Jan 6, 2021 11:30:00 AM

4 Important Steps to Develop a Data-driven CulturePicture Credit: Unsplash

A data-driven culture helps organizations create a common, data-oriented culture and vocabulary. A shared vocabulary would mean defining a metric for measurement or a variable to quantify these metrics. Organizations must not measure what is possible, but instead, what is needed. Consistency in the measured data along with quality will ensure easy understanding. 

Data can enable employees of an organization to make many informed decisions and empower them. The agility of any organization will increase using the findings to test new hypotheses created by executing quick, data-driven decisions. 

Artificial Intelligence Playbook CTA featuring a robot waving.

Data-driven decisions enable organizations to move away from a highest paid person’s opinion (HiPPO) mentality and convert the decision making process to a decentralized data-driven one. 

The following steps are helpful for organizations to develop their culture and shift to this new direction and to make effective data-driven decisions to achieve their business goals.
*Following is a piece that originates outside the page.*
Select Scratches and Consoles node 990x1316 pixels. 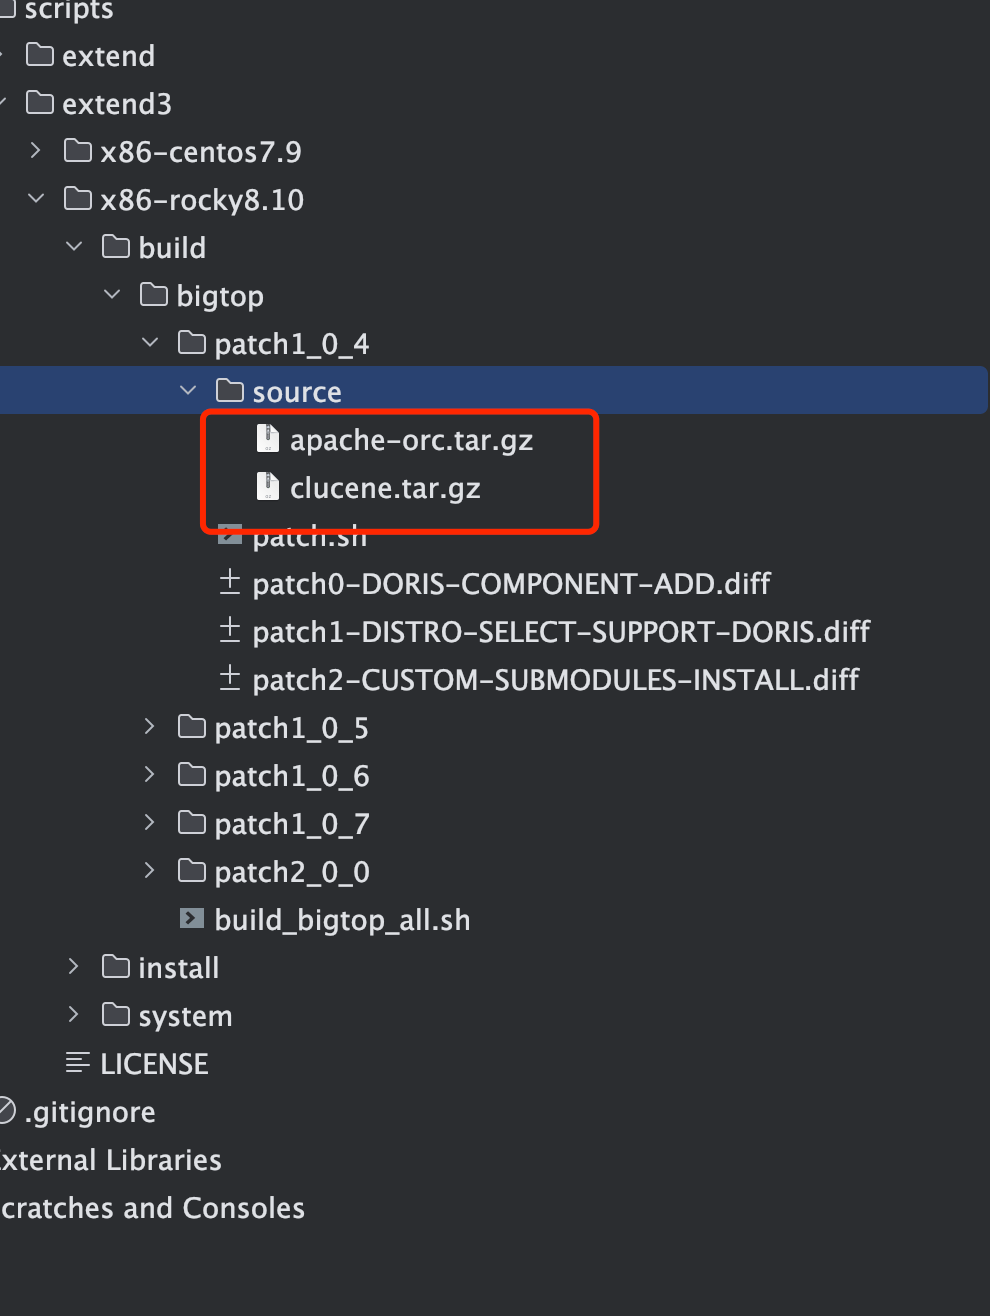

  1. Collect Data From Relevant Sources

    The first step for building a data-driven culture is to collect data from within and outside of the company. For example, features, teams, customers, and third party data. Information collected from disparate sources makes the data more relevant. Be aware that data collection usually comes with region-specific restrictions and laws. Websites cookies, tracking apps, and Google Analytics are some examples of methods to gather data.
  2. Determine the Relevance of Data

    Processing the collected data, understanding its integrity, and determining how much data is relevant is the next step in the implementation of the data-driven culture. Data mining and machine learning can also help data become more relevant.
  3. Ensure Employees Have Easy Access to Data

    The ideal technique for data storage involves a standard, cost-effective, and easily accessible location. Data representation and data governance are necessary for proper and secure data access. Agile-data management is a common method of data governance. Proper data governance ensures easy accessibility of information to the employees without any gatekeepers and cloud storage simplifies this process and makes it cheaper.
  4. Enhance Data Literacy Across the Organization

    Data literacy is the ability to make data-driven decisions based on reading and interpreting data. Data literacy goes hand-in-hand with exploratory data analysis, and it enables any employee to glean insights from the data and explore new business ideas. Data literacy enables a data scientist and data analyst to simplify the process of exploratory analysis.

Thrive With a Data-driven Culture

To summarize, a data-driven culture can thrive when the organization can eradicate data silos, embrace employees in the scope of the process, and authorize the management and engagement of leadership. Data-driven culture breeds objectivity, transparency, and innovation. It also unifies the organization from within and diversifies the organization in the market.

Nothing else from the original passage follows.